[Start of PROVIDED RECORDS]

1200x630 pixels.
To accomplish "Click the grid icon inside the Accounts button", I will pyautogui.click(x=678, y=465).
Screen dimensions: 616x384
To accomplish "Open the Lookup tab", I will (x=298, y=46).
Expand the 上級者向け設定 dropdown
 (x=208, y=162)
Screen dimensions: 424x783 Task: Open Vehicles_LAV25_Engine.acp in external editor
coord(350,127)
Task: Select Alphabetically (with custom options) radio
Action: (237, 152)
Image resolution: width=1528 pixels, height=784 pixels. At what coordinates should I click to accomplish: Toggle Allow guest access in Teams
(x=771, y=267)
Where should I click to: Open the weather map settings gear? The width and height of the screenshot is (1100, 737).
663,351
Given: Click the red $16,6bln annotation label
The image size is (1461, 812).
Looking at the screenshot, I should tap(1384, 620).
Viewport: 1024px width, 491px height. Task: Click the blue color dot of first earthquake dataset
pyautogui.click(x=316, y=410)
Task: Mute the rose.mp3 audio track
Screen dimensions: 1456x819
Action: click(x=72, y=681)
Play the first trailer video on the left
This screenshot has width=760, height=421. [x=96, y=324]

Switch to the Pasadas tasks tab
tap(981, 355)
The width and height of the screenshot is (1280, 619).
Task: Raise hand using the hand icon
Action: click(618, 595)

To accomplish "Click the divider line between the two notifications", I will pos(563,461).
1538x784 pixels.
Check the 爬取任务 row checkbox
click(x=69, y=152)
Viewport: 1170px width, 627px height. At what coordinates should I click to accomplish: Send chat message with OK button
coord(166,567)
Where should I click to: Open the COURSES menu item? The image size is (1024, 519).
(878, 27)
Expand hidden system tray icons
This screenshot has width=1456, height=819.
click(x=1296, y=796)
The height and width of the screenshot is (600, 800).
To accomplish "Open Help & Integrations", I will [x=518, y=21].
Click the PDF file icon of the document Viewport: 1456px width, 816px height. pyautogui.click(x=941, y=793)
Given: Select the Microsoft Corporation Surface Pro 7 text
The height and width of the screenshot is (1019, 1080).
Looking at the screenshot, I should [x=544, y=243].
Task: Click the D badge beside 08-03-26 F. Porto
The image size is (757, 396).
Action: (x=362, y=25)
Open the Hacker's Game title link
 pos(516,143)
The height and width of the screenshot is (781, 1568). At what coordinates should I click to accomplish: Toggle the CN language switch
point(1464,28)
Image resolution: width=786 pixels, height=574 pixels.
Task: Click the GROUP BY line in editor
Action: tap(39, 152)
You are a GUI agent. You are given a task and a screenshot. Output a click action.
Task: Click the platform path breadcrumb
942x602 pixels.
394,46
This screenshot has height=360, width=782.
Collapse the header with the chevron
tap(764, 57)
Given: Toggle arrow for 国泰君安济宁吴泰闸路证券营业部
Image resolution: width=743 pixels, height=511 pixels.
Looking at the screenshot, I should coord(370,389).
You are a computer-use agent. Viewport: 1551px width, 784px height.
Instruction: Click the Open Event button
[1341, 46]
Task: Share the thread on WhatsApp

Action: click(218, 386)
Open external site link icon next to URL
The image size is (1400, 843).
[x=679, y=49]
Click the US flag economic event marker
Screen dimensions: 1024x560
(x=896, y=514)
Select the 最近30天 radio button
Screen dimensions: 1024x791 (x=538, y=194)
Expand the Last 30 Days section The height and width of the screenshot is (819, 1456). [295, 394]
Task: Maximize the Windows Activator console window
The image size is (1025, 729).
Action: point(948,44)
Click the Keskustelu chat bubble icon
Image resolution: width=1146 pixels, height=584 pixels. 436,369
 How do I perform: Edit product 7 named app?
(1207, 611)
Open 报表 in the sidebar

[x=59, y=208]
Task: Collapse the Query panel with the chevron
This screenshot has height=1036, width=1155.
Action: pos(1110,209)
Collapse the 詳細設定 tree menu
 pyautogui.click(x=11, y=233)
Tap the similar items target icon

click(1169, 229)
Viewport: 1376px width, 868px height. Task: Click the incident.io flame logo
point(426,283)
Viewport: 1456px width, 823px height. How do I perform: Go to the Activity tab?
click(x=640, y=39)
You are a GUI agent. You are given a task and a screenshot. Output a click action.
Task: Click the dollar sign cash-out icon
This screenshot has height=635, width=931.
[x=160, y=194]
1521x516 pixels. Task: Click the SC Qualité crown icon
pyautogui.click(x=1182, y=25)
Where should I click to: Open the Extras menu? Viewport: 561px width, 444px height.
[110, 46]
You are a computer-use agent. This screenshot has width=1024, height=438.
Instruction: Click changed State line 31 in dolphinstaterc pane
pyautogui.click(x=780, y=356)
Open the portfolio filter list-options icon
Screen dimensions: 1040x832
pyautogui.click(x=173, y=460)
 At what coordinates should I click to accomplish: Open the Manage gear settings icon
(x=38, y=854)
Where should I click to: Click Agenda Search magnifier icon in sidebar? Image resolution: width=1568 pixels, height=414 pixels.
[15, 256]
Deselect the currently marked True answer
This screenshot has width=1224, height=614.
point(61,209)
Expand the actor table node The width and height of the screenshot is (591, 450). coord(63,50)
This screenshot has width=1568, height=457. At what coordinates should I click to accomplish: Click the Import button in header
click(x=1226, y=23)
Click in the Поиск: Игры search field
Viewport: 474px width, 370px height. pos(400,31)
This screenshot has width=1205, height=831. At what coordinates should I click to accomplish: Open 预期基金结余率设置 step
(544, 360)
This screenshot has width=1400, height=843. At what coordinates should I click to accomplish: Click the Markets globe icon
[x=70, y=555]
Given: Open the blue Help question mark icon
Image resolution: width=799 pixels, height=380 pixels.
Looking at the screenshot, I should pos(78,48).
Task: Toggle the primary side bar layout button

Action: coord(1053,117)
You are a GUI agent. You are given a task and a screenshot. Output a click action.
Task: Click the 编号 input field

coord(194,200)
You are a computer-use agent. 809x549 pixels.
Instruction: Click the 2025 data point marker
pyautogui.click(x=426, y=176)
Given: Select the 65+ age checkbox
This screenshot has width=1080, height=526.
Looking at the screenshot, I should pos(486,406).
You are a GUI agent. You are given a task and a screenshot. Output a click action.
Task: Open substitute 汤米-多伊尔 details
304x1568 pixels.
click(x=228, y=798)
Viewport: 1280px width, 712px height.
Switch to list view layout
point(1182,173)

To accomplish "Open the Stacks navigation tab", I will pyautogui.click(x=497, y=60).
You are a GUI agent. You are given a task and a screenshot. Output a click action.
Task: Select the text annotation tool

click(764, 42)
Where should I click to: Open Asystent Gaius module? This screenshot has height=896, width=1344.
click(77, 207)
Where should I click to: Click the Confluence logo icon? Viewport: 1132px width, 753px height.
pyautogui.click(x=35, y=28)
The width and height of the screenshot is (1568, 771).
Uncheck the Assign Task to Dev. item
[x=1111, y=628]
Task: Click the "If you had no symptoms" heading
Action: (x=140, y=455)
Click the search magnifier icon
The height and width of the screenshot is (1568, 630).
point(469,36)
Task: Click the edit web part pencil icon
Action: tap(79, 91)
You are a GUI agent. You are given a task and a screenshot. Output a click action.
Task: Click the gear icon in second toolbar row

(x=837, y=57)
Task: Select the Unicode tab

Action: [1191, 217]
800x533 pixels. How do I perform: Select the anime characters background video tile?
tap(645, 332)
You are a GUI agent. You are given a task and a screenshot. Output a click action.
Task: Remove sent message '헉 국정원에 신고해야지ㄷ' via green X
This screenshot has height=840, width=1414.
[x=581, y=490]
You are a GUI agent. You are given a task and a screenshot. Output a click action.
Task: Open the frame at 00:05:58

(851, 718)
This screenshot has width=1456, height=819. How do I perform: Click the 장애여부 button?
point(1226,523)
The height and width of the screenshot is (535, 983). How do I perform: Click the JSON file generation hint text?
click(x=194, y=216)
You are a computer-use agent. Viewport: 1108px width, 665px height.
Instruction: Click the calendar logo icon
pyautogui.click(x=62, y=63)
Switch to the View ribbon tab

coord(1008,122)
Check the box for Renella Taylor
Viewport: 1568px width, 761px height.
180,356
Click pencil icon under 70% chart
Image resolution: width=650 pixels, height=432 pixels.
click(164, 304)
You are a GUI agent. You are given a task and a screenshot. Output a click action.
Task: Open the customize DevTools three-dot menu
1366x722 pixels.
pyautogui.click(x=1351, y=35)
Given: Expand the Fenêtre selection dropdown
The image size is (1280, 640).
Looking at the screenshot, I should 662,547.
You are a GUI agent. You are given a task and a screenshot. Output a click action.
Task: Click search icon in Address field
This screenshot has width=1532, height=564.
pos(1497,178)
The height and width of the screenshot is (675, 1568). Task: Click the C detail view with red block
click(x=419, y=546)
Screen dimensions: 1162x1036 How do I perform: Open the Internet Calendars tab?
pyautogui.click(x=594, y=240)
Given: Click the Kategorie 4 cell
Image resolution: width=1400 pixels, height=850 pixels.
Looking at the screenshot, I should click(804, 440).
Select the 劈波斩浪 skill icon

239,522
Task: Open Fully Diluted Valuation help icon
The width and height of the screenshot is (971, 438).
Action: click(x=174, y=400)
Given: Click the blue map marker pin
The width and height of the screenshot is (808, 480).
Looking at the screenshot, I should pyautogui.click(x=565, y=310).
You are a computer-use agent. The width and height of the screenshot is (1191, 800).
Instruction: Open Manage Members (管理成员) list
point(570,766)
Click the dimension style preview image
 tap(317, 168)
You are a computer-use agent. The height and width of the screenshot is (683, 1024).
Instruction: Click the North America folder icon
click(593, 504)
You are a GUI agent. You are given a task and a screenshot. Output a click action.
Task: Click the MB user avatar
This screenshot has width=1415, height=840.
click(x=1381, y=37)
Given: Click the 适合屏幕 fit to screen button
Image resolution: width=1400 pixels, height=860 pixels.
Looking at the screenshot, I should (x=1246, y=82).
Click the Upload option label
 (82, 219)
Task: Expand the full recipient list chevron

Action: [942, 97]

[End of PROVIDED RECORDS]

Can you convert the data between the lines holding "Viewport: 1280px width, 712px height." and "will pyautogui.click(x=497, y=60).", inclusive, into a two-column CSV with the headers instruction and answer, putting each instruction and its answer on one row as quoted fields with any line breaks replaced by spaces?

= ANSWER TO THIS TASK =
instruction,answer
"Viewport: 1280px width, 712px height. Switch to list view layout","point(1182,173)"
"To accomplish ""Open the Stacks navigation tab"",","I will pyautogui.click(x=497, y=60)."